This invention relates generally to the field of methods and apparatus for pitting fruits of the drupe type. More particularly, it relates to apparatus for selectively torque pitting such fruits having sound pits and for automatically and selectively spoon pitting such fruit having split pits, irrespective of the order in which fruit having sound pits and fruit having split pits are presented to the pitting station.
The most common method and apparatus used in pitting fruits of the drupe type, such as peaches, apricots and the like, provide for torque pitting the fruit. In this technique the fruit body halves are substantially bisected and the pit is gripped against rotation while the fruit body halves are rotated relative to and about an axis extending through the pit, thus twisting the fruit body halves free of the pit. However, it is not uncommon for some of the fruit presented to the pitting station to have unsound or split pits, these fruits being intermingled with other such fruit having sound pits. If the torque pitting technique is used with fruit having a split pit, generally all that is accomplished is the bisecting of the fruit and its split pit into two halves and then passing the fruit body halves with their attached pit halves onto subsequent stations where these fruit body halves must be repitted with a coring spoon to remove the split pit halves.

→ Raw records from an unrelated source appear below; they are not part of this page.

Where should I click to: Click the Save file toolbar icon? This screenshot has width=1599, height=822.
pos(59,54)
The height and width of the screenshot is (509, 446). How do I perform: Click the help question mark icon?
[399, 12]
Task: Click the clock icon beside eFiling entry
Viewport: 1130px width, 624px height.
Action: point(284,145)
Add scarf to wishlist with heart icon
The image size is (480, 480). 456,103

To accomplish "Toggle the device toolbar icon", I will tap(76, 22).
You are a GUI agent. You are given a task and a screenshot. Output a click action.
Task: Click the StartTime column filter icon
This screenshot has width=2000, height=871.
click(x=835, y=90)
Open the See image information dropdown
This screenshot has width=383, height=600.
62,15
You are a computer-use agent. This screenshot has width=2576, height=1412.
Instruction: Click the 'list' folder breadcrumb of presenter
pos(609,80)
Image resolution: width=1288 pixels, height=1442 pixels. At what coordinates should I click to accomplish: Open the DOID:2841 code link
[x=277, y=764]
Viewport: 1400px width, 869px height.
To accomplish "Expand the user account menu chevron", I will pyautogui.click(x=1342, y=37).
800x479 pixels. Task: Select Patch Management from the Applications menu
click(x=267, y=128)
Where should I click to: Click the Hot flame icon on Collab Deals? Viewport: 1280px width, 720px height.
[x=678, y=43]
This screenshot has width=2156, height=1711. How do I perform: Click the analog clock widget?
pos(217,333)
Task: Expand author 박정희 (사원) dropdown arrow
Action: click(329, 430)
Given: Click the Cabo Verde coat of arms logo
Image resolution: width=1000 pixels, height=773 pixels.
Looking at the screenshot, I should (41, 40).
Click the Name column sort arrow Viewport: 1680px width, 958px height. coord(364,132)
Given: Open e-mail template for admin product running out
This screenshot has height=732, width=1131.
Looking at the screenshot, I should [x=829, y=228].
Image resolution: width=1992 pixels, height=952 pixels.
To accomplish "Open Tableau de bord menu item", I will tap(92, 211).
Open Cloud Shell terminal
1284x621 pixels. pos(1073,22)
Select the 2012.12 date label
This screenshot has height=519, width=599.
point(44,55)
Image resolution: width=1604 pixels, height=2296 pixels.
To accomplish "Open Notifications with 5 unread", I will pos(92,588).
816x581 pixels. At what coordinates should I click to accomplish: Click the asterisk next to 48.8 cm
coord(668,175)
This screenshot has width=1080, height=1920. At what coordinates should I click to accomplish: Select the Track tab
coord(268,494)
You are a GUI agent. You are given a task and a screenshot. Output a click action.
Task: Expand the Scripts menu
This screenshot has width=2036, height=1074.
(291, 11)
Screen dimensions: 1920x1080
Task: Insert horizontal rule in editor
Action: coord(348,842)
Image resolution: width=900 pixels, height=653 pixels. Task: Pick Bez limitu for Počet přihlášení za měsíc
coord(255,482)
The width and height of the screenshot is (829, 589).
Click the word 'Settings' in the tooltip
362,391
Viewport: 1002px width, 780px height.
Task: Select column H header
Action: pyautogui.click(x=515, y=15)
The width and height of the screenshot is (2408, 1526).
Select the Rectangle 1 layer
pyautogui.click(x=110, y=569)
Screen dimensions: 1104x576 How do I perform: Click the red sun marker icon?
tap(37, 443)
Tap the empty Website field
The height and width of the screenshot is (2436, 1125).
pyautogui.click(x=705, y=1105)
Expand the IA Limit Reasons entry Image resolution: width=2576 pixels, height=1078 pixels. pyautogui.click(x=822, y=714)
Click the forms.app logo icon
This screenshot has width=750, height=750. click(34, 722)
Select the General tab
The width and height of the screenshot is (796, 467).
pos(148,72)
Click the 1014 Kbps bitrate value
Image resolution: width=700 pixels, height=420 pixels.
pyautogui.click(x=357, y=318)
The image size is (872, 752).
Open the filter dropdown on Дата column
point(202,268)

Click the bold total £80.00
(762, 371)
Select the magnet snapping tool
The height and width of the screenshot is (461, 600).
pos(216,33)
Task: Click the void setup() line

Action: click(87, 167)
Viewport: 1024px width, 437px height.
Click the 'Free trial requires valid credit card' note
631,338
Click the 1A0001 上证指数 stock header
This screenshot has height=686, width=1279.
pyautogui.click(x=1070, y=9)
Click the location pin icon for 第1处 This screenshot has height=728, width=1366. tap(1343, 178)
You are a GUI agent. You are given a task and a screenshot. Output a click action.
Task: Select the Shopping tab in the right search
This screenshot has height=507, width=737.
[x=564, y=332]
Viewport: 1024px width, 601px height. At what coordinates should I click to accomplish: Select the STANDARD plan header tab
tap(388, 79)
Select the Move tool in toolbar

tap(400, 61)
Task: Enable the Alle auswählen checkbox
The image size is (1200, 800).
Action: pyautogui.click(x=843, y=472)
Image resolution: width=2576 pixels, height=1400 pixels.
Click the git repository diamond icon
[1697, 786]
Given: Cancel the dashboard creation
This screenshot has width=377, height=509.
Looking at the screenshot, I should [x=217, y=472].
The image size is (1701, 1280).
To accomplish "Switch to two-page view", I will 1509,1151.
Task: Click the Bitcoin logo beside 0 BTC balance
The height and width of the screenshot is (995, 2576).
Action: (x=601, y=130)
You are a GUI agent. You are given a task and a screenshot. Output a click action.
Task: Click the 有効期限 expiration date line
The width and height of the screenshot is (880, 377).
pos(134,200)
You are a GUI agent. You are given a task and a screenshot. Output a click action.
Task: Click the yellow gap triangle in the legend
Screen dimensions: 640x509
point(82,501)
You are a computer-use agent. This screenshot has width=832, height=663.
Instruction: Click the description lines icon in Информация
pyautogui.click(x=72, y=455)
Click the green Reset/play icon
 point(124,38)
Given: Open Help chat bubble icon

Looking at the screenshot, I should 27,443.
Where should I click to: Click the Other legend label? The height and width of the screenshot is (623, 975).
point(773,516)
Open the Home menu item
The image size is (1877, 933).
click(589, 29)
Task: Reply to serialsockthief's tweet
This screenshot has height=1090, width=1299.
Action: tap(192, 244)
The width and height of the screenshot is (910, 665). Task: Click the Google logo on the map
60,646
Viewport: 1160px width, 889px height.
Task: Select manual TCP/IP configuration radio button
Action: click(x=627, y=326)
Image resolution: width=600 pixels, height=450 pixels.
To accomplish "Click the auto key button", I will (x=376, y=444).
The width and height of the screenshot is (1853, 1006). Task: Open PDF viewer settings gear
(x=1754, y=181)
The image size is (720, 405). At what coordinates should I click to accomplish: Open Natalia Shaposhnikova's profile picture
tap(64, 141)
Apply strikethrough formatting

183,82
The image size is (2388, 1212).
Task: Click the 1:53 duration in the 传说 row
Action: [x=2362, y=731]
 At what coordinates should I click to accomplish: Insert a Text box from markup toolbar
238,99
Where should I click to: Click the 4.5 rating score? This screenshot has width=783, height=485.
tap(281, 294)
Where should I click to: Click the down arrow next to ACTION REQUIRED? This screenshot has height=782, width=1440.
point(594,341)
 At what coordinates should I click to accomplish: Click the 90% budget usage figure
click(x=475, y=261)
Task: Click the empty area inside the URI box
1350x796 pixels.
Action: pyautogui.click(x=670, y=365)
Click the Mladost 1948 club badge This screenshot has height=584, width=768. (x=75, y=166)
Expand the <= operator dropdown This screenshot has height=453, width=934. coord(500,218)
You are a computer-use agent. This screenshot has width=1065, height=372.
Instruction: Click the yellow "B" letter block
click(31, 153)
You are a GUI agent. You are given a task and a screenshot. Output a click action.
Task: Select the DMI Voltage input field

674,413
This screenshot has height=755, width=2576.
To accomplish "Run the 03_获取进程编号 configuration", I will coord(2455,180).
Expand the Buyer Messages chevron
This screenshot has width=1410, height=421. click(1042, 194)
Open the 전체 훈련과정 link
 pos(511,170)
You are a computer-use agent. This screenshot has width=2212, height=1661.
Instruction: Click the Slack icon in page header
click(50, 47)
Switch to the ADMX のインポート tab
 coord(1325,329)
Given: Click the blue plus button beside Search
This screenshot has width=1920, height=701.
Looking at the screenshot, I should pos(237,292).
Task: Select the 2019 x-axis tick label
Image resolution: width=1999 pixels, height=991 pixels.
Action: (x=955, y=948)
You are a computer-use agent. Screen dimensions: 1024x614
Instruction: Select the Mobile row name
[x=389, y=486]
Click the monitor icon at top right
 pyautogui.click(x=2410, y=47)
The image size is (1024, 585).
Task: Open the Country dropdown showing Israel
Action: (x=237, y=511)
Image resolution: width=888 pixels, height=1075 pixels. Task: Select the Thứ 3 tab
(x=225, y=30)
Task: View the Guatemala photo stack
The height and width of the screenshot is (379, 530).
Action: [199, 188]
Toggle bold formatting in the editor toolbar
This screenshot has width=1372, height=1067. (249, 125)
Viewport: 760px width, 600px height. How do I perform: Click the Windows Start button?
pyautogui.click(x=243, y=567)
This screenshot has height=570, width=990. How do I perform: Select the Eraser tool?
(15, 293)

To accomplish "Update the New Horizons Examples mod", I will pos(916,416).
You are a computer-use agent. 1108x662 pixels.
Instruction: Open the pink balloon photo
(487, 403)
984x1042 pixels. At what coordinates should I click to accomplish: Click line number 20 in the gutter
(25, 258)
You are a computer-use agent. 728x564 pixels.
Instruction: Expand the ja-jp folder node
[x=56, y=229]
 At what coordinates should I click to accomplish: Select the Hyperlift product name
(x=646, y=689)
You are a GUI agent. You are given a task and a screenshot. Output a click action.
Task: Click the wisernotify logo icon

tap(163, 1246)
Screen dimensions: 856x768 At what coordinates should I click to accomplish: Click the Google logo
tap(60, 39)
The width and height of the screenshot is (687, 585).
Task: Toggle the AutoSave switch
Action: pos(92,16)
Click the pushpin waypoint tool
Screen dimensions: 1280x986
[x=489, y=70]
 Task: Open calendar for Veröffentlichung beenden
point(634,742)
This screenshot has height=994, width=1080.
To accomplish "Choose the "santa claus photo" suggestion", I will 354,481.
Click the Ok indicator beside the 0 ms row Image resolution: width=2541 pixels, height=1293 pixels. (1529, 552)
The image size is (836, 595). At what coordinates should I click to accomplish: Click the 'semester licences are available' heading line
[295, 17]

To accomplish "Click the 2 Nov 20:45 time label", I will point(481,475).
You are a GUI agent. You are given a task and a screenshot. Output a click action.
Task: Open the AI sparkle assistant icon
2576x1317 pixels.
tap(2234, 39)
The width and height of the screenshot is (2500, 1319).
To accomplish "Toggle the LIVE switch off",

One seemingly obvious solution to the problem is use a spoon pitting machine to cut a core including the split pit from each of the fruits presented, regardless of whether the fruit has a split or sound pit. However, since a spoon pitting machine must necessarily cut a core from each fruit at least as large as the largest pit anticipated, it necessarily removes some of the pulp, or meat, adjacent the pit in order that it may stay clear of the pit itself. This causes a loss of salable fruit pulp from fruit having sound pits, which loss would not occur had torque pitting been used. Various compromise solutions to this problem have been attempted by canners. One such solution has been the provision of separate torque pitting and spoon pitting lines in the canneries with batches of fruits suspected of having a high incidence of split pits being processed along the spoon pitting line and all other fruit being processed along the torque pitting line. This compromise has been unsatisfactory both in its requirement for different sets of torque pitting and spoon pitting equipment, some of which may lie idle if fruit having split pits or sound pits is not available. Additionally, there likely will remain the requirement for spoon pitting the still substantial number of split pit fruit processed along the torque pitting line.
An improvement over the initial compromise may be found by using equipment similar to that disclosed in Brown U.S. Pat. No. 3,829,591 in which a single machine may be configured to operate in a torque pitting mode or, by appropriate modification, to operate in the spoon pitting mode. The apparatus of Brown thus reduces the necessity for separate types of equipment. However, the Brown apparatus operates continuously in the selected one of the two modes, regardless of whether the fruit presented has split or sound pits, until the processing line is shut down and the machine altered to operate continuously in the other mode. Thus, this Brown apparatus may still attempt torque pitting on fruit having split pits or may spoon pit a substantial number of fruit having sound pits, an inefficient procedure in either condition.
A futher advance has been effected by the selective pitting apparatus of Spence U.S. Pat. No. 4,054,675, in which a single pitting apparatus detects the presence of split or sound pits and adjusts the apparatus accordingly. Thus, with the Spence apparatus fruit having sound pits may be torque pitted, to reduce the loss of available fruit pulp, while fruit having split pits would generally be spoon pitted, as required. By the provision of such selective apparatus the unnecessary and wasteful duplication of equipment may be reduced and a substantially higher yield of properly pitted fruit obtained. However, even when the Spence apparatus is in its spoon pitting mode, it requires that the fruit halves be rotated through a full circle relative to a stationary coring knife and about an axis normal to the plane of the fruit suture, a procedure which may both tear the pulp of the fruit and may also cut the core substantially larger than necessary for removal of the pit.